Lecanemab is een antilichaam dat bindt aan het zogenaamde bèta-amyloïde, een eiwit dat klonters in de hersenen kan vormen en in verband wordt gebracht met alzheimer. Tijdens de studie nam de hoeveelheid amyloïde op een hersenscan af.
Eerdere onderzoeken lieten zien dat het mogelijk is om de concentratie bèta-amyloïde in de hersenen te verminderen. Dat leidde echter meestal niet tot een verbeterde hersenfunctie. Volgens de Nijmeegse neuroloog Richard, die daarover in april vorig jaar een overzichtsartikel publiceerde, is het daarom de vraag of de oorzaak van alzheimer wel bij amyloïde moet worden gezocht.
Zwellingen
Behalve dat Richard niet overtuigd is van het effect van lecanemab, heeft hij drie grote bezwaren bij het medicijn. Allereerst de bijwerkingen. De kans op een zwelling of kleine bloedingen in de hersenen als gevolg van het medicijngebruik is zo’n 12 procent. De onderzoekers rekenen die niet tot ernstige bijwerkingen, omdat patiënten er vaak niets van merken. Ook verdwijnen de zwellingen vanzelf na een aantal maanden. Maar Richard vindt ze toch zorgelijk en is beducht voor mogelijke gevolgen op de lange termijn.
Daarnaast wordt het middel, een antilichaam, per infuus toegediend. Dat betekent dat een patiënt telkens naar het ziekenhuis moet. Niet één keer, maar om de week. Volgens Richard is dat belastend voor de patiënt en legt het extra druk op de ziekenhuiszorg. „Juist bij een zeer gering effect is het de vraag of deze belasting te rechtvaardigen is.”

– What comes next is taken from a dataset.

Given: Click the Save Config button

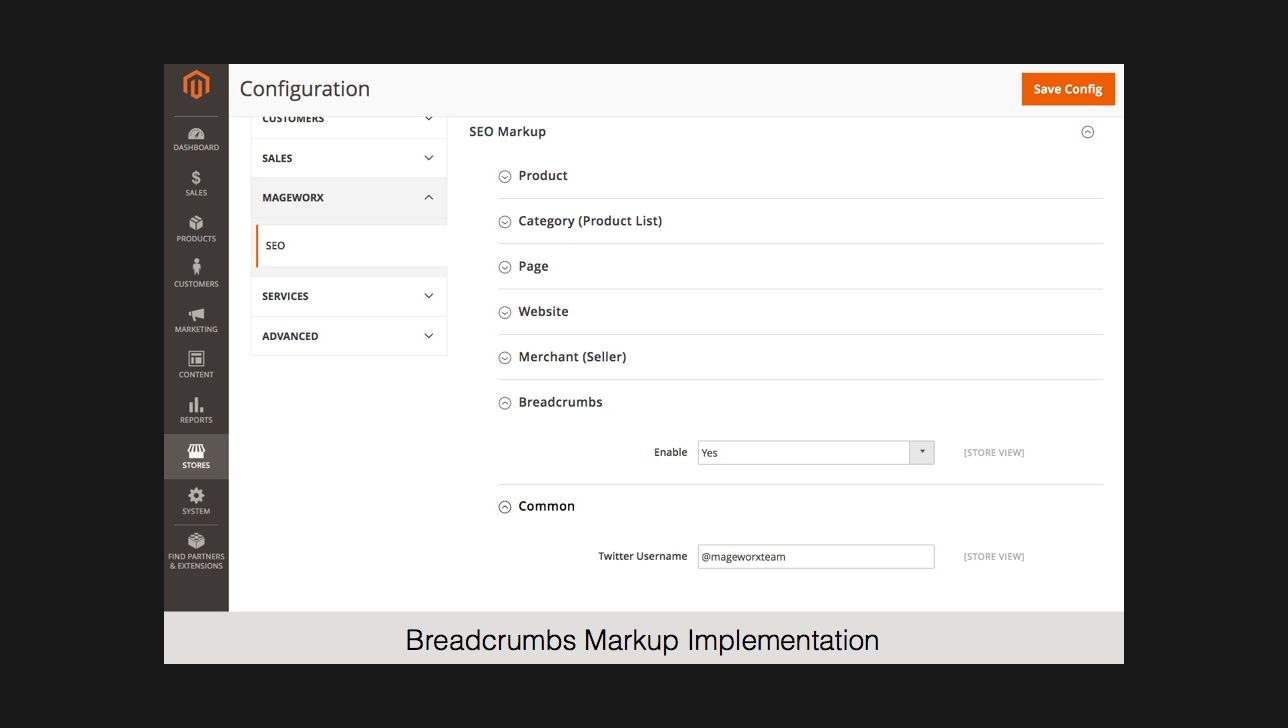Looking at the screenshot, I should (1067, 89).
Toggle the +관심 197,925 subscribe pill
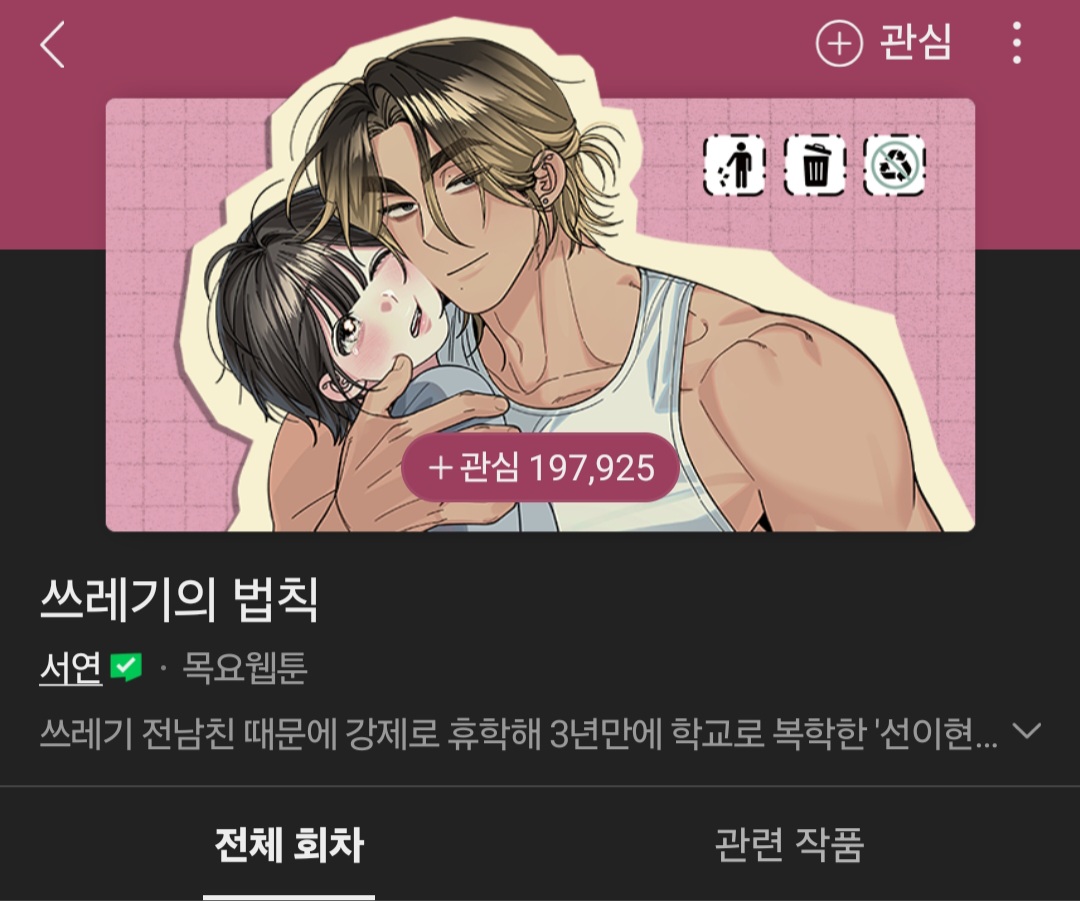Image resolution: width=1080 pixels, height=901 pixels. click(x=541, y=468)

Zijn derde bezwaar is het prijskaartje. Onbekend is wat lecanemab gaat kosten, maar goedkoop zal het niet zijn. Aducanumab, een antlichaam met een vergelijkbare werking als lecanemab, kostte bij de introductie in de Verenigde Staten 56.000 dollar per persoon per jaar, omgerekend een kleine 54.000 euro. Richard: „Het aantal mensen dat in theorie in aanmerking komt voor deze behandeling is ontzettend groot. Daarom is de farmaceutische industrie zo gebrand op een medicijn. Als een dergelijk middel op grote schaal wordt voorgeschreven, zorgt dat voor een ongelooflijke hap uit ons zorgbudget.”
Pijnenburg vindt dat Richard te negatief is. „Je kunt bezwaren hebben over de kosten en de toedieningswijze. Maar er is nu een belangrijke stap gezet en daarmee moeten we doorgaan. Eindelijk zijn er na zoveel jaren onderzoek gunstige resultaten. De ontwikkelingen in het veld gaan de goede kant op.”
Het kan overigens nog jaren duren voordat lecanemab beschikbaar komt voor de Nederlandse alzheimerpatiënt, áls dat al gebeurt. Daarvoor moet het medicijn eerst worden goedgekeurd door geneesmiddelenwaakhond EMA. Vervolgens onderzoekt het Zorginstituut Nederland of de voordelen opwegen tegen de nadelen, zoals de kosten.